> **Directions for this task**:
Where in the material does the word "agent" appear? Copy each line that has it.

——————

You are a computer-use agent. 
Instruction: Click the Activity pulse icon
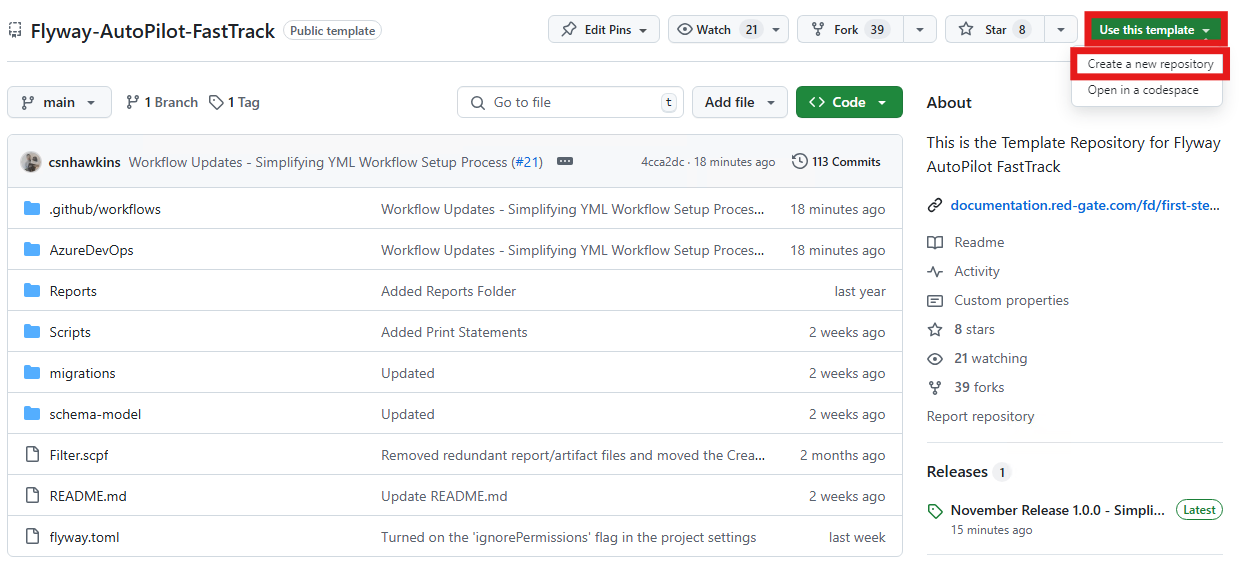(935, 272)
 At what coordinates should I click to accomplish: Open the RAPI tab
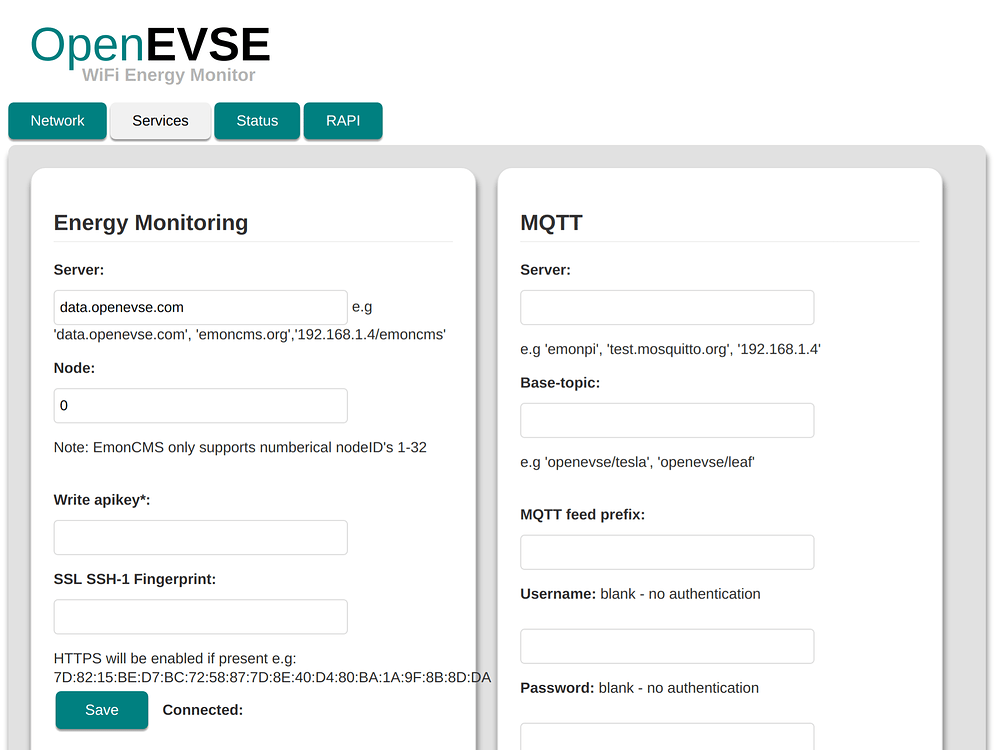pyautogui.click(x=343, y=120)
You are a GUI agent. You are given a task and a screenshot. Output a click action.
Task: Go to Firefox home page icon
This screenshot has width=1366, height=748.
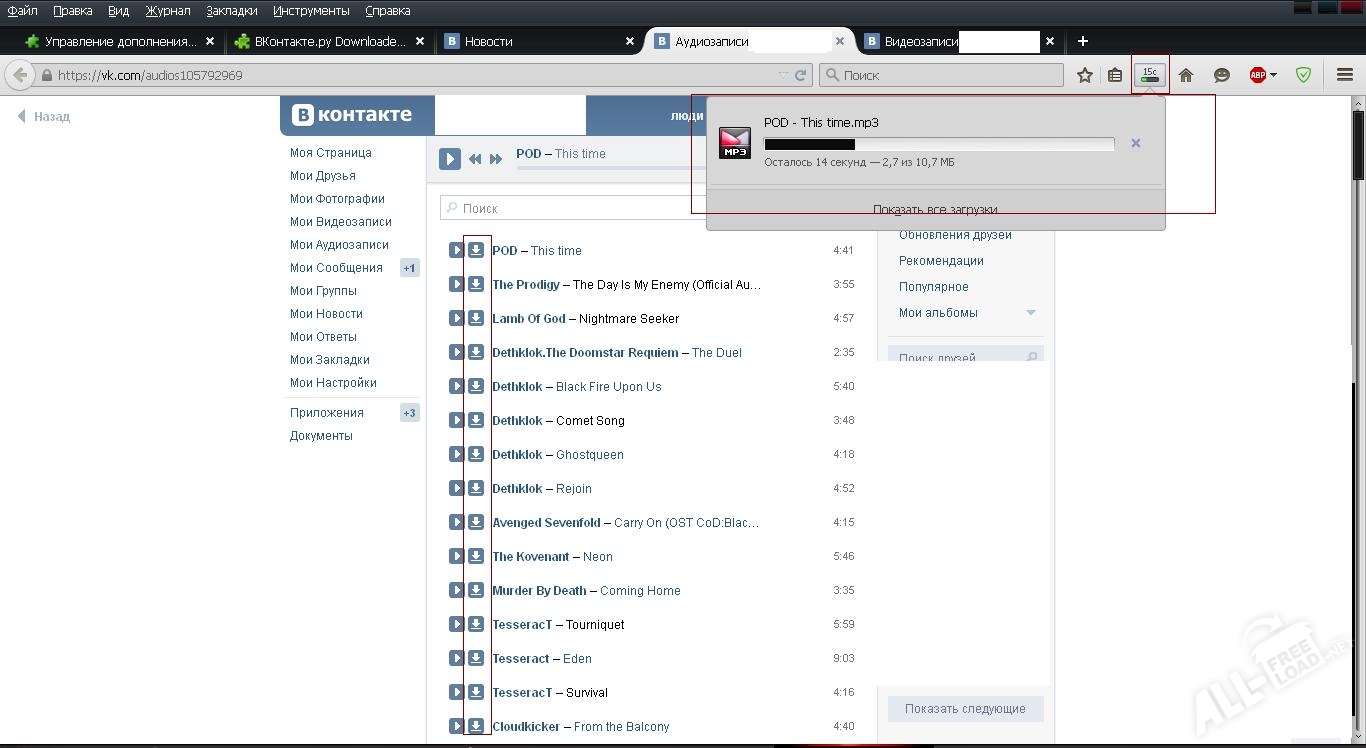pos(1186,75)

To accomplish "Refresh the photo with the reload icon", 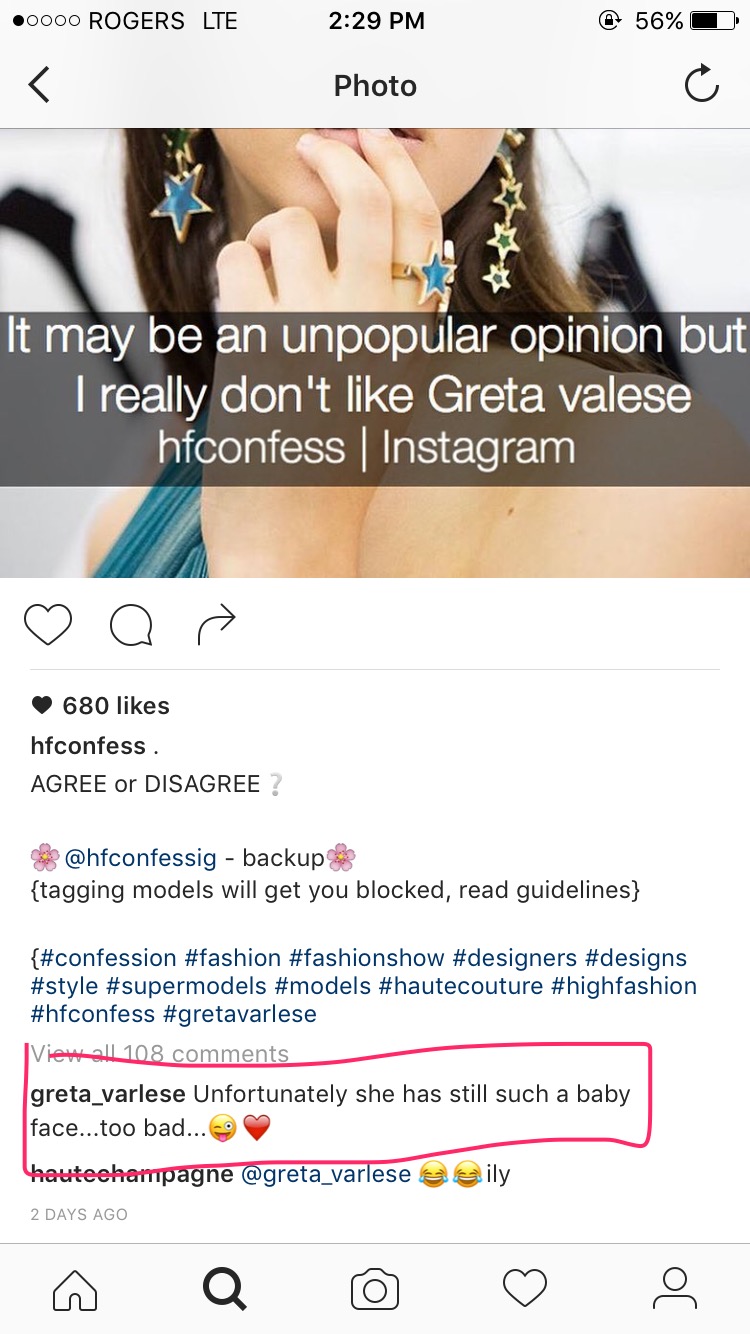I will tap(701, 84).
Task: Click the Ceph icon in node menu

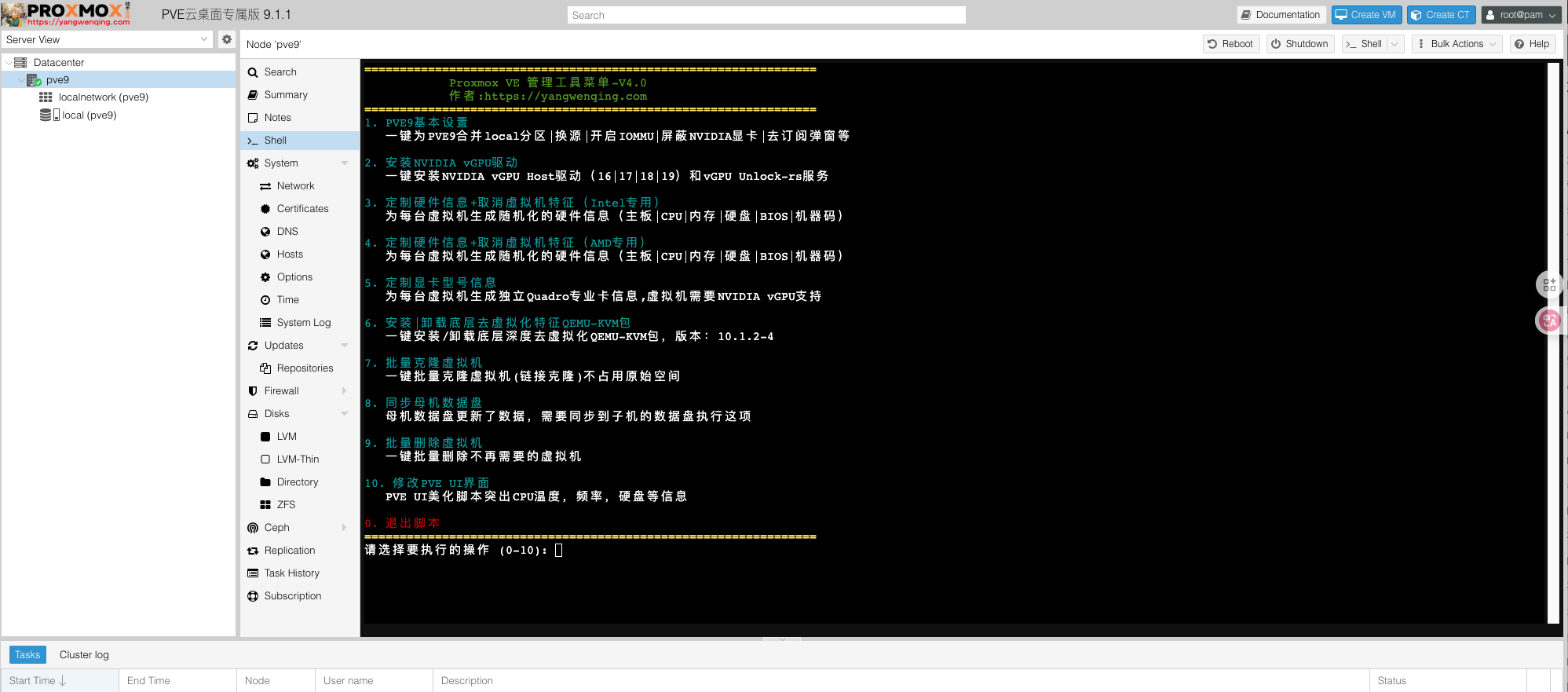Action: coord(253,528)
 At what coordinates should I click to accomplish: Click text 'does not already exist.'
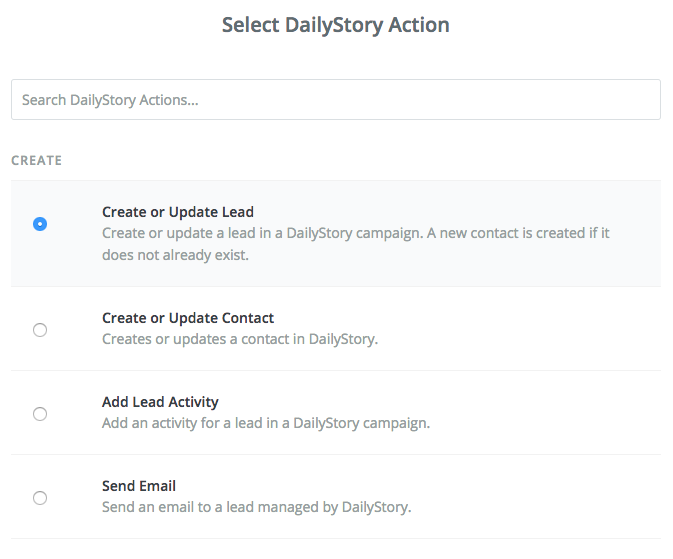point(176,255)
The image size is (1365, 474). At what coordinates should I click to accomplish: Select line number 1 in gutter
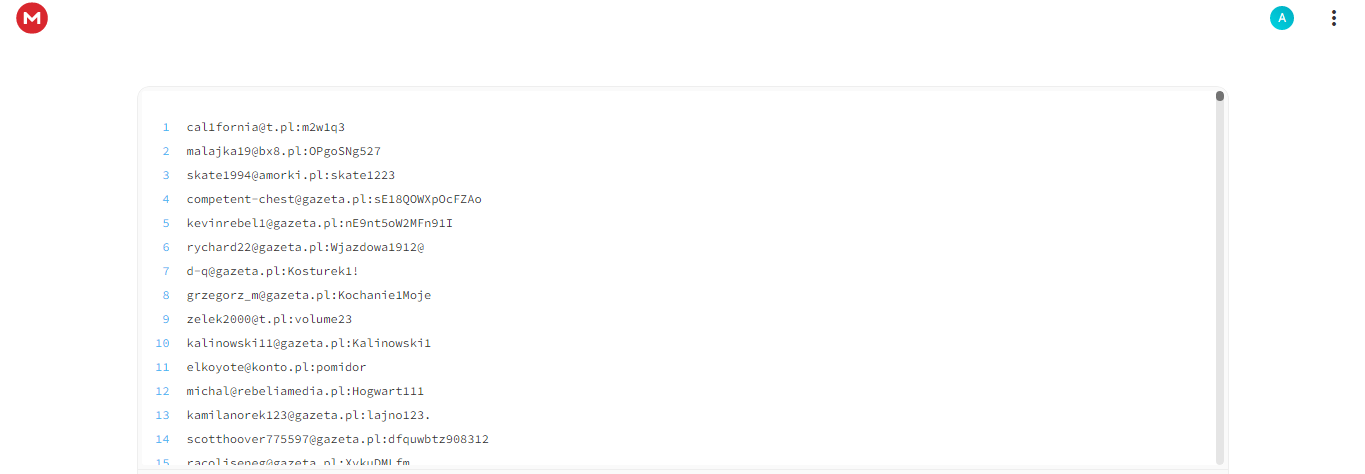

——————

> **Response to the exercise**:
You are a computer-use agent. 
You are a GUI agent. You are given a task and a screenshot. Output a click action.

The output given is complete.